Anthony F. Lehman, M.D., Donald M. Steinwachs, Ph.D. and The Survey Co-Investigators of the PORT Project
Principal Investigator of the Schizophrenia Patient Outcomes Research Team (PORT), is Professor of Psychiatry, University of Maryland School of Medicine and Co-Director of the Center for Mental Health Services Research, University of Maryland Baltimore, MD
Co-Principal Investigator, is Professor of Health Policy and Management and Chair of the Department of Health Policy and Management, The Johns Hopkins University School of Hygiene and Public Health Baltimore, MD

Reprint requests should be sent to Dr. A.F. Lehman, Dept. of Psychiatry, University of Maryland School of Medicine, 645 West Redwood St., Baltimore, MD 21201

Abstract

To examine the conformance of current patterns of usual care for persons with schizophrenia to the Schizophrenia Patient Outcomes Research Team (PORT) Treatment Recommendations, the PORT surveyed a stratified random sample of 719 persons diagnosed with schizophrenia in two States. The types of treatment settings surveyed included acute inpatient programs and continuing outpatient programs in urban and rural locales.

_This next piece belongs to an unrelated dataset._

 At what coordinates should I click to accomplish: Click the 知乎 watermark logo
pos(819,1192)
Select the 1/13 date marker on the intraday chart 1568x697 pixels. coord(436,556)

Using data from medical record reviews and patient interviews, the PORT assessed the conformance of current care with 12 of the Treatment Recommendations. The rates at which patients' treatment conformed to the recommendations were modest at best, generally below 50 percent. Conformance rates were higher for pharmacological than for psychosocial treatments and in rural areas than in urban ones. Rates of Treatment Recommendation conformance for minority patients were lower than those for Caucasians, and patterns of care varied between the two States. The findings indicate that current usual treatment practices likely fall substantially short of what would be recommended based on the best evidence on treatment efficacy. This disparity underscores the need for greater efforts to ensure that treatment research results are translated into practice.